▶ Task instructions
Print exactly and only the lines that run from the one containing "You are a GUI" through the end of the material, please, omitting pictures.

------------------------------------

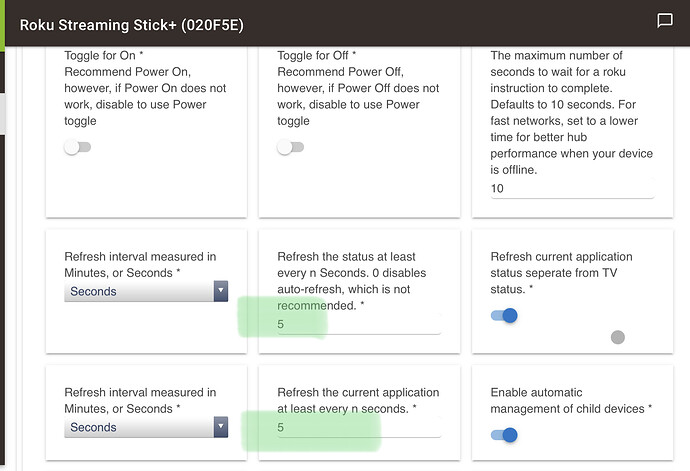Enable the Toggle for Off switch
Image resolution: width=690 pixels, height=471 pixels.
290,147
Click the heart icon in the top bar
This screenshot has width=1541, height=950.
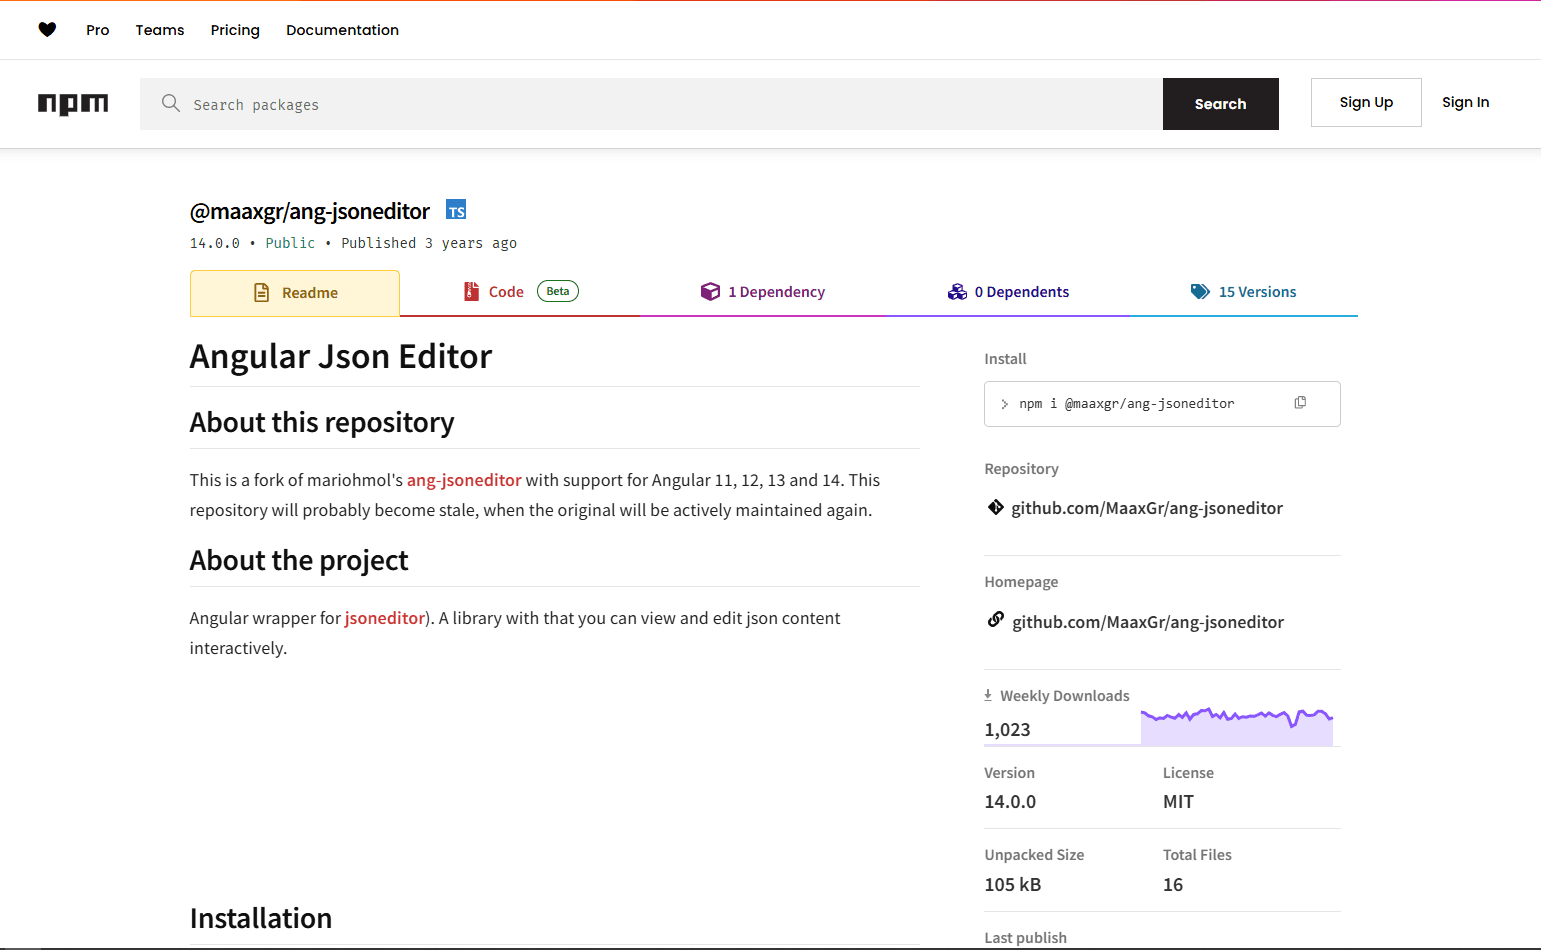(47, 29)
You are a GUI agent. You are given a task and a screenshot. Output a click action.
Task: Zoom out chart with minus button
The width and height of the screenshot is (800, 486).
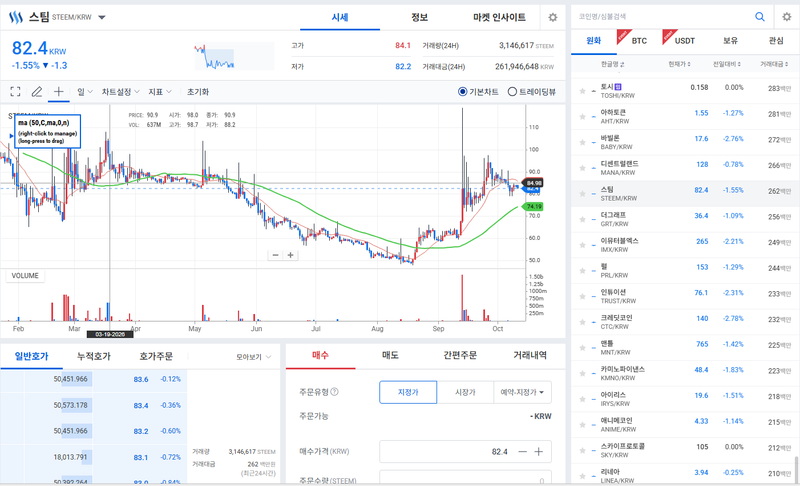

------------------------------------

▶ Response box
You are a GUI agent. You are given a task and a screenshot. Output a click action.
Task: Zoom out chart with minus button
The width and height of the screenshot is (800, 486).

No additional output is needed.